提示された文章:
=======

1曲目”All I Can Do”は、英国ロック・バンドのサヴォイ・ブラウンやチキン・シャック、そしてUFOなどで活躍したキーボード奏者のポール・レイモンドとヒューバート・サムリンの共作曲になります

 

それまでのソロ・アルバムではボーカリストをゲストに迎えていることが多かったのですが、本作では1曲目からヒューバートが自ら歌っています。

 

まぁ歌唱力に関しては……イマイチなのですが、(笑)しかし自分自身で歌うことでアルバムをリードしようとしているのでしょうか。

 

やけに”What I could!”を繰り返す歌詞が気になりますが……。(笑)

 

曲調はファンキー・ブルース系の軽快な曲です。

 

グルーヴィーなギターソロは、さすがヒューバート!と言ったとおろですね。

 

2曲目”You Got to Help Me”は、ヒューバートの自作のスロー・ブルースです。

 

ハウリン・ウルフというよりも、マディ・ウォーターズ風の曲調です。

 

「ペキペキ」と鳴るギターの音色は、ヒューバートがギター・ピックを使わずに指弾きをしているからです。

 

3曲目”Blues is Here to Stay”は、本作に音楽監督及びギター/ベースで参加しているリチャード・スタッドホルムが書いた曲です。

 

この曲に関しては、ヒューバートではなくリチャード・スタッドホルム がリード・ボーカルで歌っています。

 

ヒューバートは歌わずに、バックでオブリガードを入れたりギターソロを弾いたりしています。

 

ヒューバート自身の歌はイマイチなのですが……しかしやはりヒューバート以外のミュージシャンが歌う曲だとヒューバートの影が薄くなってしまいますね。

=======

データセット:

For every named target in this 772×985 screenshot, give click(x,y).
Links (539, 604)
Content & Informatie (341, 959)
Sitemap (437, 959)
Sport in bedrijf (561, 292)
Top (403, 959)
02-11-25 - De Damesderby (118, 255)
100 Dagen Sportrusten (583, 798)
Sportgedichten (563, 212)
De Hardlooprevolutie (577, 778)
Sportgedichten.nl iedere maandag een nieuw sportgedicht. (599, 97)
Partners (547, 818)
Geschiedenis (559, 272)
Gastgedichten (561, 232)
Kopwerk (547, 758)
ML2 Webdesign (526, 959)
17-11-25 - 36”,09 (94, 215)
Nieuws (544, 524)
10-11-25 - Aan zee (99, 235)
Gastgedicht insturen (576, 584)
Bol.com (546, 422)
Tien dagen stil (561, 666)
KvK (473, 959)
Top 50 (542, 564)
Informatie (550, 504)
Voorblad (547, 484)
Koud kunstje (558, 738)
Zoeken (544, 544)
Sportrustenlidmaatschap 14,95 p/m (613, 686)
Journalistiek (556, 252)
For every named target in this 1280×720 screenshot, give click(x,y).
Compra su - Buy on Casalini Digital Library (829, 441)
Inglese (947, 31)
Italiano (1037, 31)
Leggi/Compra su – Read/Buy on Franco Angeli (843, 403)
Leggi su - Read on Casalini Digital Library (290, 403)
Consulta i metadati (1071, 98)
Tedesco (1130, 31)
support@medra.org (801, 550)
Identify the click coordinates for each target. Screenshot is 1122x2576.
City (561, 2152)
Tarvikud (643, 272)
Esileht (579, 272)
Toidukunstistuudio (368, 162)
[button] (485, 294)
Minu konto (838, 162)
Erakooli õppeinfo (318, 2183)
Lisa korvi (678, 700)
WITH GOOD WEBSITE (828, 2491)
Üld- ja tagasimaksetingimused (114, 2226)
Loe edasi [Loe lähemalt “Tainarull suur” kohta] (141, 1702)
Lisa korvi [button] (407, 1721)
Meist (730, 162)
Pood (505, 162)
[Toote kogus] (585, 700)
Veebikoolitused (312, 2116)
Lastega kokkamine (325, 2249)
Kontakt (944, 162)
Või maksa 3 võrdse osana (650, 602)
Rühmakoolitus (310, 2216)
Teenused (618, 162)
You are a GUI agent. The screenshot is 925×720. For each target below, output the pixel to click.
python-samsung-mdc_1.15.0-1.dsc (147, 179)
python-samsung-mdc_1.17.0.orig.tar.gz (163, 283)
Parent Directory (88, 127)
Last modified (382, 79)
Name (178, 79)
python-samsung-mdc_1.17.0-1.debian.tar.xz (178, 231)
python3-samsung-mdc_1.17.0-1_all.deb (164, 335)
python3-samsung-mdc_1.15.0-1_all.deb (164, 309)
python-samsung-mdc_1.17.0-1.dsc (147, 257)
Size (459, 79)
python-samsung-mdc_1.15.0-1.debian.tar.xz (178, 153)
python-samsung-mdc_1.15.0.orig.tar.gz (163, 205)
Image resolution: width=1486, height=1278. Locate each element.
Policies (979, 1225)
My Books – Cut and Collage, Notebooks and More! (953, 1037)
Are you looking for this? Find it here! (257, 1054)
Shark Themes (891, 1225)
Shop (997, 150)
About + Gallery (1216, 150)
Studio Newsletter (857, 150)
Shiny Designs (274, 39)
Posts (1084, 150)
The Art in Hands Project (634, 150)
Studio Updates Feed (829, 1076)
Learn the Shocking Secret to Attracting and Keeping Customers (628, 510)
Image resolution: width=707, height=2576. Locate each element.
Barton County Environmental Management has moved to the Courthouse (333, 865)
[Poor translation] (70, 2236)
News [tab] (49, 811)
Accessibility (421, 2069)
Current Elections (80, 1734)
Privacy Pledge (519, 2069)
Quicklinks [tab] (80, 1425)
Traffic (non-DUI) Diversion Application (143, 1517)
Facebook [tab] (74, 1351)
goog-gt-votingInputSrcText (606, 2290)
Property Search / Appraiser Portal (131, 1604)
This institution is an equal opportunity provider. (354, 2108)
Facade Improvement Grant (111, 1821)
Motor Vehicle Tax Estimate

=======

取り組む課題:
1 - ヒューバート・サムリンのアルバムを紹介する文章によれば、3曲目"Blues is Here to Stay"でリード・ボーカルを担当しているのは誰ですか。
2 - ヒューバート・サムリンのアルバムを紹介する文章を、2文で要約してください。
3 - ヒューバート・サムリンのアルバムを紹介する文章を、最後の文の後から書き継いで仕上げてください。

課題の解答:
1 - リチャード・スタッドホルムです。

2 - 1曲目"All I Can Do"はポール・レイモンドとヒューバート・サムリンの共作によるファンキー・ブルース系の軽快な曲で、ヒューバート自身が歌っています。2曲目"You Got to Help Me"はヒューバート自作のスロー・ブルースであり、3曲目"Blues is Here to Stay"はリチャード・スタッドホルムが書き、リード・ボーカルも務めています。

3 -
 

そういった意味でもヒューバート自身が歌うようになったのは、自分が今後ブルース・ギタリスト界のボスになっていくということを示したかったのでしょう。

 

4曲目”Sometimes I’m Right”は、ヒューバート自身が歌う自作曲です。

 

まるでアルバート・キングやバディ・ガイが歌い追うな、かなり渋めのマイナー・スロー・ブルースです。

 

7分ある長尺曲ですが、ギターはあまり弾きまくらずにソロもピアノが中心です。

 

5曲目”Spanish Greens”は、ヒューバートのファンキーなギタープレイが楽しめるインスト・ナンバーです。

 

どことなくブッカー・T&ザ・MG’sの”Green Onions”を彷彿させるリフを持った曲です。

 

ヒューバートのギタープレイは、派手に速弾きをするとかではなく、あくまでもリズム隊に寄り添うように弾くタイプです。

 

そういったスタイルもヒューバートが地味に感じる所以だとも言えますね……。

 

しかしこのグルーヴィーなギタープレイにハマれば、まるでマイルス・デイヴィスのトランペットのように抜け出せなくなる良さがあるんです。

 

Ryo@Dixiefunk Lab.の白アイコン
Ryo
まずはヒューバートのギターソロをじっくりと聴いてみて下さい♪

 

 

6曲目”Still Playing the Blues”は、3曲目と同じくリチャード・スタッドホルムが書いた曲です。

 

もちろんリチャード・スタッドホルム自身が歌うスロー・ブルースです。

 

7曲目”I Could be You”は、どことなくジミー・リード風のゆる~いブルースです。

 

ヒューバートの自作曲で、歌も歌っています。

 

こういったジミー・リードやスリム・ハーポ風のゆる~い曲ならヒューバートのボーカルも悪くないですね。

 

意外と曲調に合っていると感じます。

 

真新しさや驚きこそないものの、ブルース・ギターのツボを押さえたようなソロは必聴です♪

 

8曲目”Pickin'”は、ヒューバートとラッキー・ピーターソンとの共作曲です。

 

個人的には、本作の一番の聴きどころともいえるインスト・ナンバーになります♪

 

やはりヒューバートの歌よりも……ギタープレイを聴きたいですからね!(笑)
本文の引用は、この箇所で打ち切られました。